TASK: Pull out every line of the material below that contains the string "with", and copy each one in full. Treat uppercase and lowercase as different.

INFORMATION GIVEN:

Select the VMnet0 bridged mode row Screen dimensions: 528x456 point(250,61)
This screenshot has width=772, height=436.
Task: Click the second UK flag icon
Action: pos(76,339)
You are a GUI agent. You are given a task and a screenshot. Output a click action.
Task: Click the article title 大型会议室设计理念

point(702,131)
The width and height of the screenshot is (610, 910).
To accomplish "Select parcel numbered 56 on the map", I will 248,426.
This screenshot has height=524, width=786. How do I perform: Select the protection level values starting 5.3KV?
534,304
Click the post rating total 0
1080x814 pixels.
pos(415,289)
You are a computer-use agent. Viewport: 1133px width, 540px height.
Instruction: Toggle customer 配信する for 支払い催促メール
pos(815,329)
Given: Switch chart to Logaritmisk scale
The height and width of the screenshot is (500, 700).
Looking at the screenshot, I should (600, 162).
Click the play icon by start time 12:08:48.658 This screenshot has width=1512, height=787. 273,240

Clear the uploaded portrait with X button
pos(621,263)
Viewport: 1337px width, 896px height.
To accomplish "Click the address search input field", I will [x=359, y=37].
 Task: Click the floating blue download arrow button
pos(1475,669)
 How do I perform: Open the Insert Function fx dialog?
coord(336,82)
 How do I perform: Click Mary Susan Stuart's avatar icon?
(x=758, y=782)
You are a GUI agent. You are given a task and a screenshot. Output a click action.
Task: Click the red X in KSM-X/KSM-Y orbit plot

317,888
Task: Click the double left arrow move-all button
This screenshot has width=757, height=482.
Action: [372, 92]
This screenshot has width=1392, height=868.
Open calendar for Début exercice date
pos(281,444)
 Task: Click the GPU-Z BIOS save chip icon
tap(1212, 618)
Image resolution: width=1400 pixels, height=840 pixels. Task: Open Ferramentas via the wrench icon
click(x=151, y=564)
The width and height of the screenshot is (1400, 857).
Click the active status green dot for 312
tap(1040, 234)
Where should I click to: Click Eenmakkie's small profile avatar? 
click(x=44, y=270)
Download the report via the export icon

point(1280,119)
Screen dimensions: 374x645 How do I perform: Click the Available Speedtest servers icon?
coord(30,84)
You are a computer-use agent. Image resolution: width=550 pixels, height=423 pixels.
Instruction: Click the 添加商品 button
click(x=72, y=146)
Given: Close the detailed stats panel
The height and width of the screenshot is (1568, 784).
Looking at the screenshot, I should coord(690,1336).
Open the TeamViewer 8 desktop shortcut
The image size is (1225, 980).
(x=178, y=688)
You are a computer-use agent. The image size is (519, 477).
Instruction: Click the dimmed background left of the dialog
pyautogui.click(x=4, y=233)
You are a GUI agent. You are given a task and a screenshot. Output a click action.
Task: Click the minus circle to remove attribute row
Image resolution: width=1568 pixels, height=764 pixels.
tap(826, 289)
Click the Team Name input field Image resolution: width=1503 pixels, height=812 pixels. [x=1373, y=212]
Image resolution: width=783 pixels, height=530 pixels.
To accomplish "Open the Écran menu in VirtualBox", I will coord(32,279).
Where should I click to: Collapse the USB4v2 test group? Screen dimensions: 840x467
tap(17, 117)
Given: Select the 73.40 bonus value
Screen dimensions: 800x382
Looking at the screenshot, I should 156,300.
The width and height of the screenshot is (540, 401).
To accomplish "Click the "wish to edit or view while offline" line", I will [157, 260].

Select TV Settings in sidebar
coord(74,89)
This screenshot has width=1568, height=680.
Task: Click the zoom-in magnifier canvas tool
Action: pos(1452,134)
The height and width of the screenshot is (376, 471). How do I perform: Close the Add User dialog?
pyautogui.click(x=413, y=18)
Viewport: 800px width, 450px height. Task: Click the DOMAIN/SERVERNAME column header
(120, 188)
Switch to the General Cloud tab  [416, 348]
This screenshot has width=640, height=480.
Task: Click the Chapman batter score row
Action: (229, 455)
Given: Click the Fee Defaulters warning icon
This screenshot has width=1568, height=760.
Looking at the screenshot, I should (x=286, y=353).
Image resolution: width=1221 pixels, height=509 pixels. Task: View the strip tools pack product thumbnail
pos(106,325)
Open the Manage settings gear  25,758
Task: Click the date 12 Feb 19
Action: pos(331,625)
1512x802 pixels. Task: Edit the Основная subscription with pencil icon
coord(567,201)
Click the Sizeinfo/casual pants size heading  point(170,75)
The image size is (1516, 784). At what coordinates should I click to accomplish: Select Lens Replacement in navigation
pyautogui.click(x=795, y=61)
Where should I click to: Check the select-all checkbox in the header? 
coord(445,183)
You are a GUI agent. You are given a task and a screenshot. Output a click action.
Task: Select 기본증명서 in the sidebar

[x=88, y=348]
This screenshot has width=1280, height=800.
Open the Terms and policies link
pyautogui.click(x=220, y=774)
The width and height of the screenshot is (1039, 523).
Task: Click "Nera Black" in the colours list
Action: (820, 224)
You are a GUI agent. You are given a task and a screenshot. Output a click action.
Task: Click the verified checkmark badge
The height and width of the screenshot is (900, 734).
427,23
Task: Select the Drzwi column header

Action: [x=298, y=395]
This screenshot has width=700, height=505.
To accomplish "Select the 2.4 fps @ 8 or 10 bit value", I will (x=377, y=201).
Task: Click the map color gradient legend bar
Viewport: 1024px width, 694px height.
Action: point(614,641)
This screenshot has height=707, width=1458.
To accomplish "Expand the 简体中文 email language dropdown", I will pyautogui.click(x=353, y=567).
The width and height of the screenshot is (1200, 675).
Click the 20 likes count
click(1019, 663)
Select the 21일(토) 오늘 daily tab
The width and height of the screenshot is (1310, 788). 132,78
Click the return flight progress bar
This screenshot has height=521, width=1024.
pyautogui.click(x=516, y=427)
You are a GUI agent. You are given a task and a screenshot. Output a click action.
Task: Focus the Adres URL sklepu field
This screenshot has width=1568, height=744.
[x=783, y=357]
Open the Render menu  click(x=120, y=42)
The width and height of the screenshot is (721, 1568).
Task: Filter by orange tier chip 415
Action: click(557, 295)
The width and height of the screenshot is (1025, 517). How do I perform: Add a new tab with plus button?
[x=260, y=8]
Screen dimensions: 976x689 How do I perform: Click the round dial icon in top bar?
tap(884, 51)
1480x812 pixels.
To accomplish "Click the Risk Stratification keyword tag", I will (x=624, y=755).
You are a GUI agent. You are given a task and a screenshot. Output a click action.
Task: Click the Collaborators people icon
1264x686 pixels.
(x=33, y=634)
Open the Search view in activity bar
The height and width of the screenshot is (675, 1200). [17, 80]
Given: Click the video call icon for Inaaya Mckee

RESULT FOR THIS TASK:
Clear the uploaded portrait with X button
1512x802 pixels. Task: Edit the Основная subscription with pencil icon
The width and height of the screenshot is (1025, 517). How do I perform: Add a new tab with plus button?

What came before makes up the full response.